*** GIVEN DATA ***
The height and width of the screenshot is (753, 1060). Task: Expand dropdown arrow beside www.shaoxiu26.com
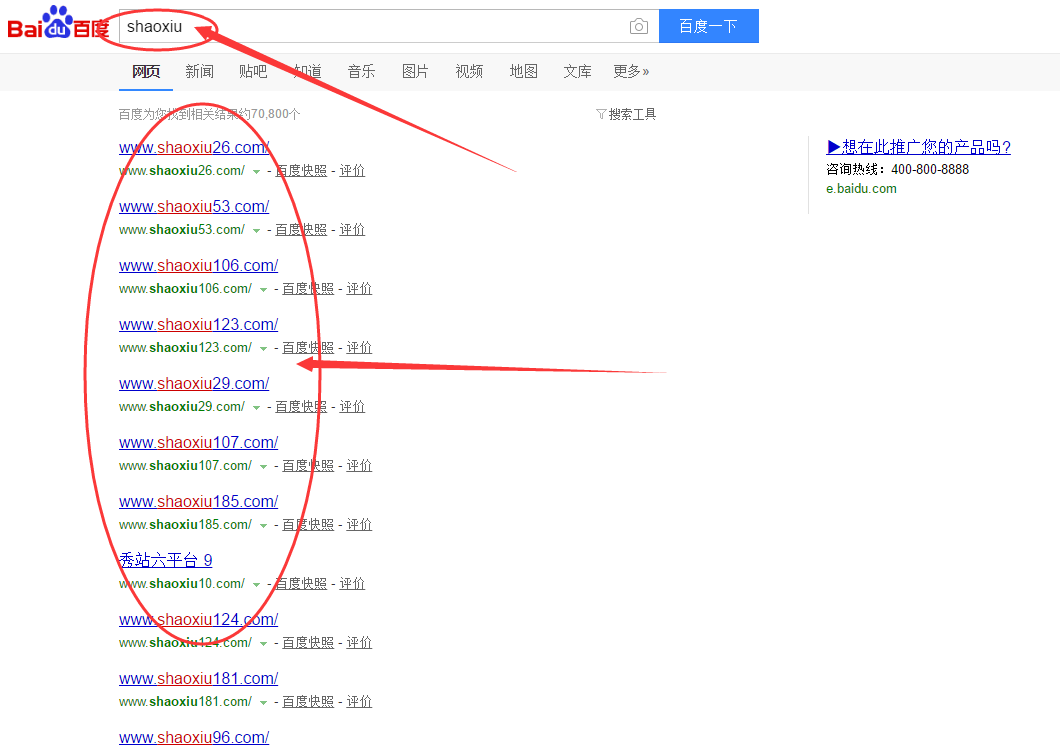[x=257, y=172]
***
*** GIVEN DATA ***
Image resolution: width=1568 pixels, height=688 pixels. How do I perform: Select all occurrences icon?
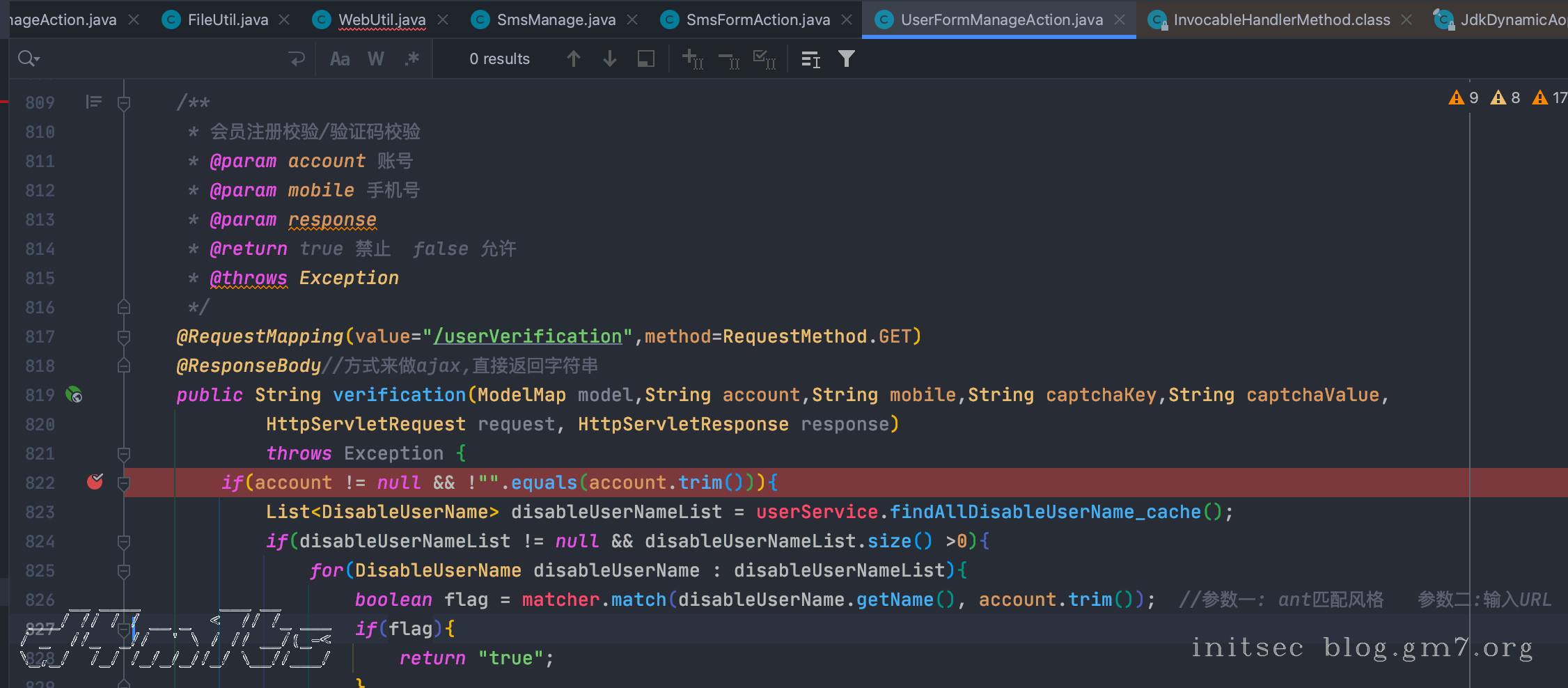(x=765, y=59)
***
*** GIVEN DATA ***
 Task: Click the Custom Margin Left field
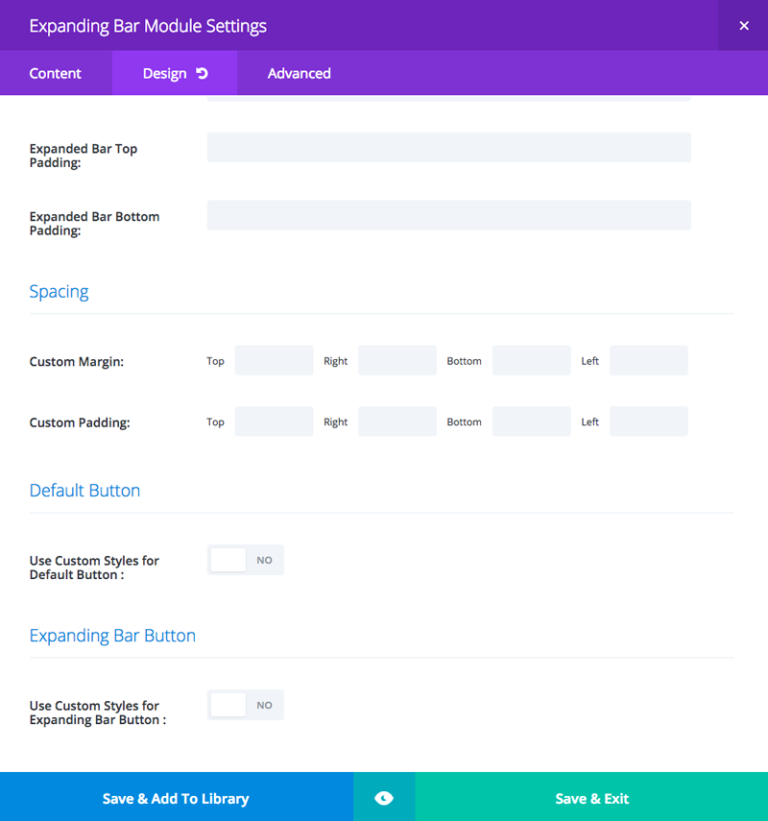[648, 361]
***
» THE EXERCISE
Turn the lines of the records from the line with "The height and" up to and including the line with "[x=257, y=172]" into a numbered list. Skip any blank lines, and leave the pictures out.

» COMPLETE OUTPUT
1. The height and width of the screenshot is (753, 1060). Task: Expand dropdown arrow beside www.shaoxiu26.com
2. [x=257, y=172]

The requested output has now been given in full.